You are currently viewing <strong>Géraldine Tobe, l’artiste qui magnifie le feu</strong>

Géraldine Tobe, l’artiste qui magnifie le feu

Cette plasticienne de République démocratique du Congo (RDC) est connue pour sa technique particulière, un effet miroir de sa propre trajectoire : elle peint avec ce feu qui l’a traumatisée, enfant, lorsqu’elle a été prise pour une « sorcière » et exorcisée avec des bougies. Le noir de ses œuvres, peintes accrochées au plafond avec des pochoirs, est produit par la suie de lampes à pétrole. L’artiste se laisse guider par la fumée, dont elle suit les caprices durant l’exécution de son travail.

L’exposition, montée sur des structures de métal orange de style industriel, propose le produit prolifique de deux années de travail sous pandémie de Covid-19. Elle n’est pas seulement monumentale par le nombre, la qualité et l’originalité des œuvres, ou encore par son thème, « Kalunga ». Ce mot, qui signifie « ce qui relie » ou encore « ce dont on ne voit ni le début ni la fin », fait référence aux spiritualités du Congo, qualifiées « d’animistes » par les ethnologues des temps coloniaux. Les toiles évoquent un culte qui place au centre l’énergie reliant les êtres et l’Univers. Ces grands formats en noir et blanc sont décryptés au travers d’un catalogue – un collector –, mais peuvent être interprétés librement.

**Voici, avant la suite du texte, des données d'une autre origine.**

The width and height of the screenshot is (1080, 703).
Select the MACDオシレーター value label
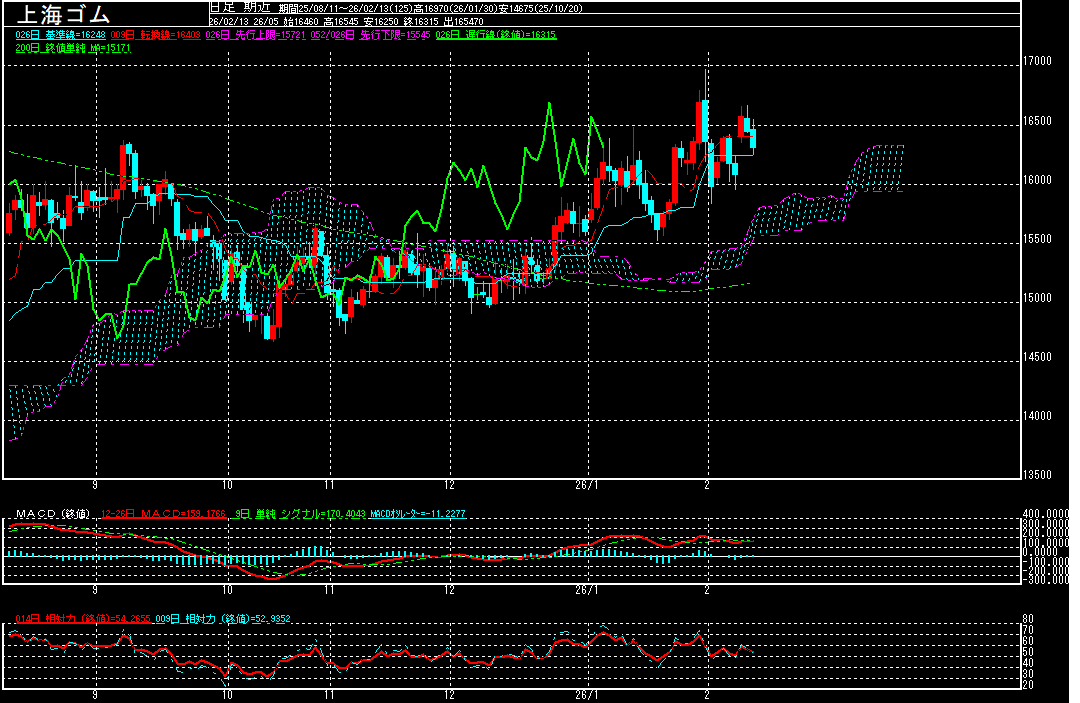pos(417,514)
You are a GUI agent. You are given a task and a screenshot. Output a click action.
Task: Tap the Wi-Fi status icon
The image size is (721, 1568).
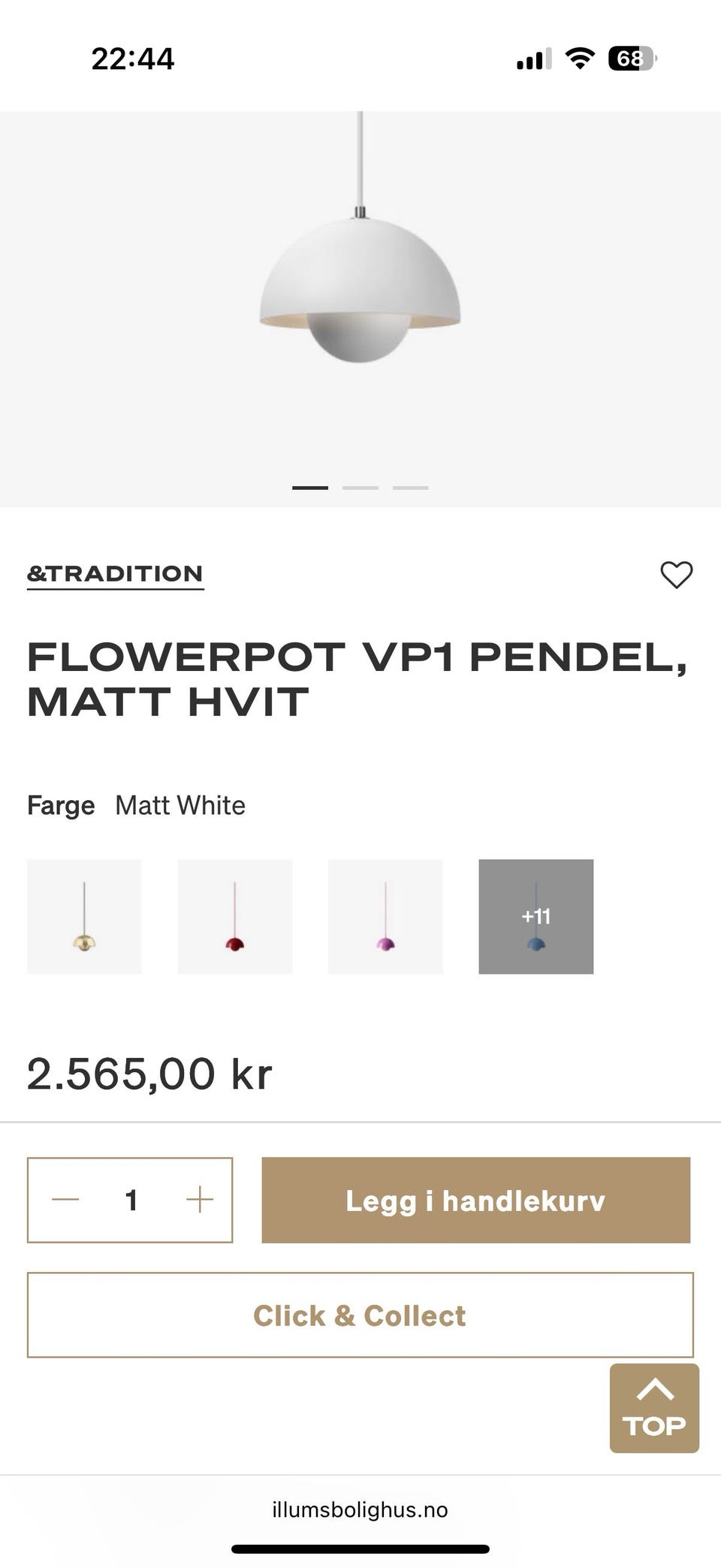coord(579,59)
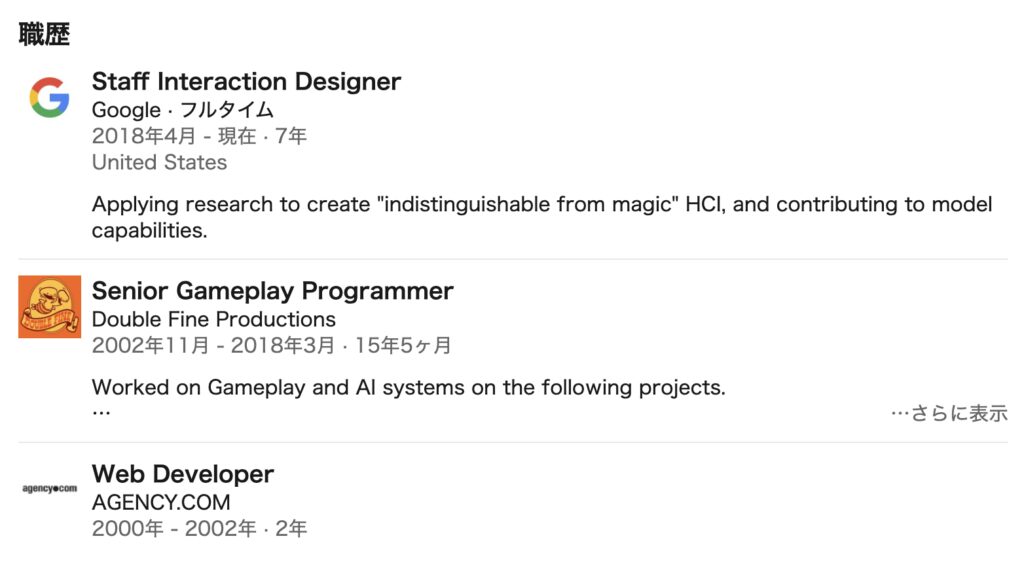Click the Worked on Gameplay description text

click(409, 388)
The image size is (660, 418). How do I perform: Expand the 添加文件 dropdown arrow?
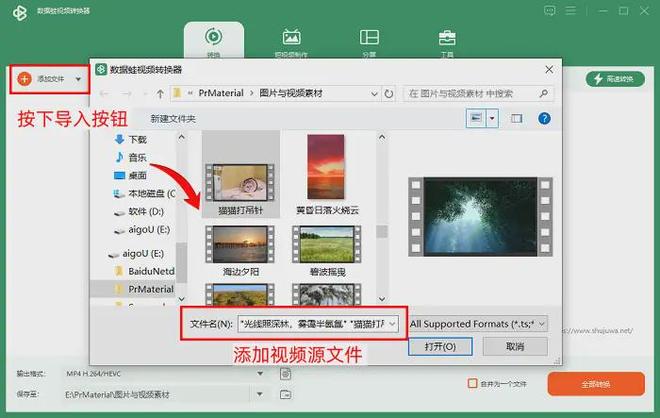[x=78, y=78]
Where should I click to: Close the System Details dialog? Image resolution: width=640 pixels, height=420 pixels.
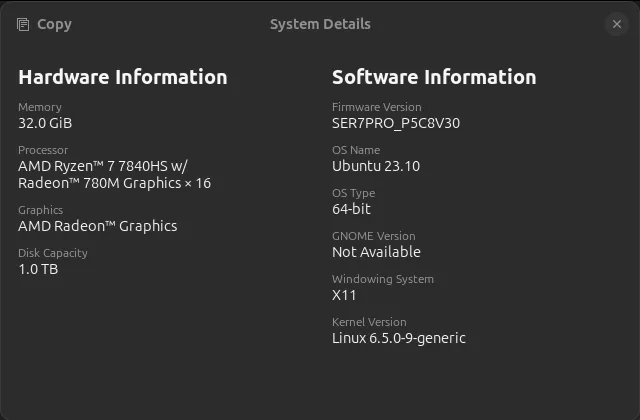616,24

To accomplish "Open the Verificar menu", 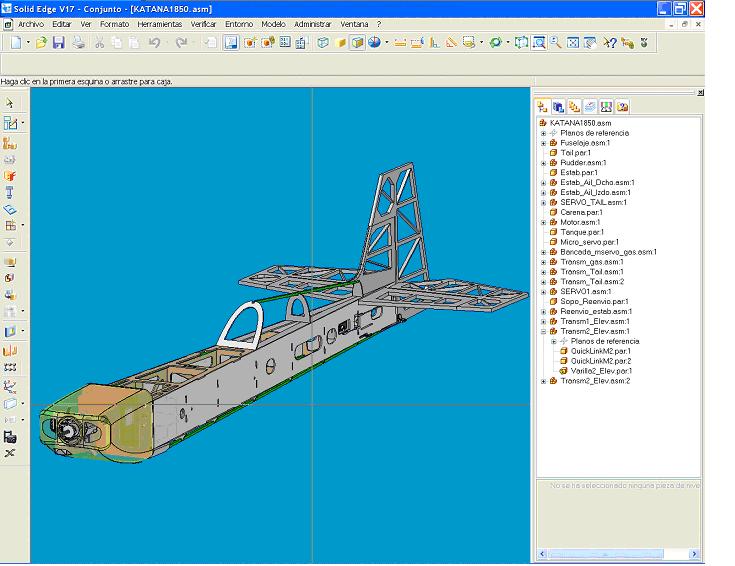I will 203,23.
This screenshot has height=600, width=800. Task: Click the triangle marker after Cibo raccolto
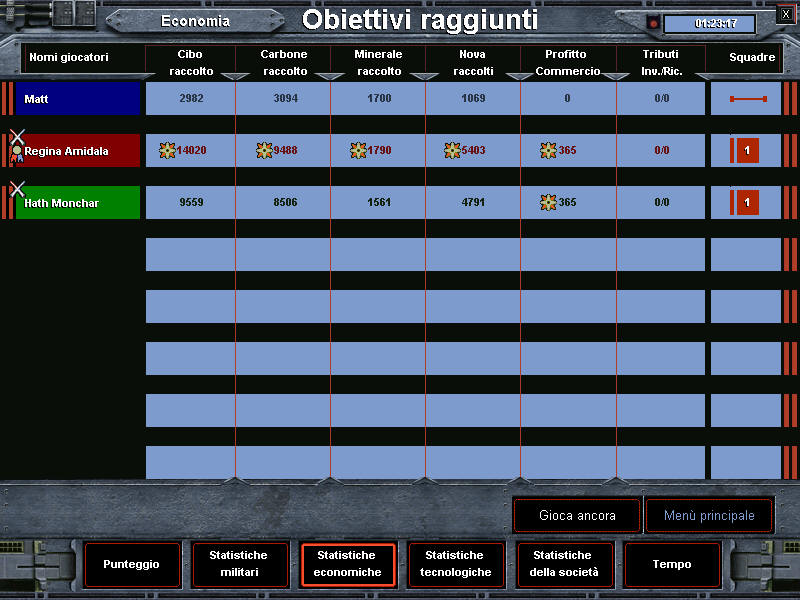235,76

Un triptyque intitulé Et Dieu créa la femme évoque les interférences du catholicisme importé par les missionnaires, ces « prêcheurs des petites âmes noires », comme on les appelait. « Il place la main sur l’épaule de sa prochaine victime, explique le catalogue. Un contact mortel. »

Une foison d’œuvres dans un écrin colonial

L’exposition tire aussi sa forte dimension symbolique du lieu qui l’abrite : l’imposante Lever House, rue Royale, à deux ou trois stations de tramway du palais royal qui fut celui de Léopold II. L’opulent monument, ancien comptoir commercial tapissé de marbre, avec ses coursives et son plafond à caissons, est classé par la région Bruxelles-Capitale comme un exemple d’« art colonial ».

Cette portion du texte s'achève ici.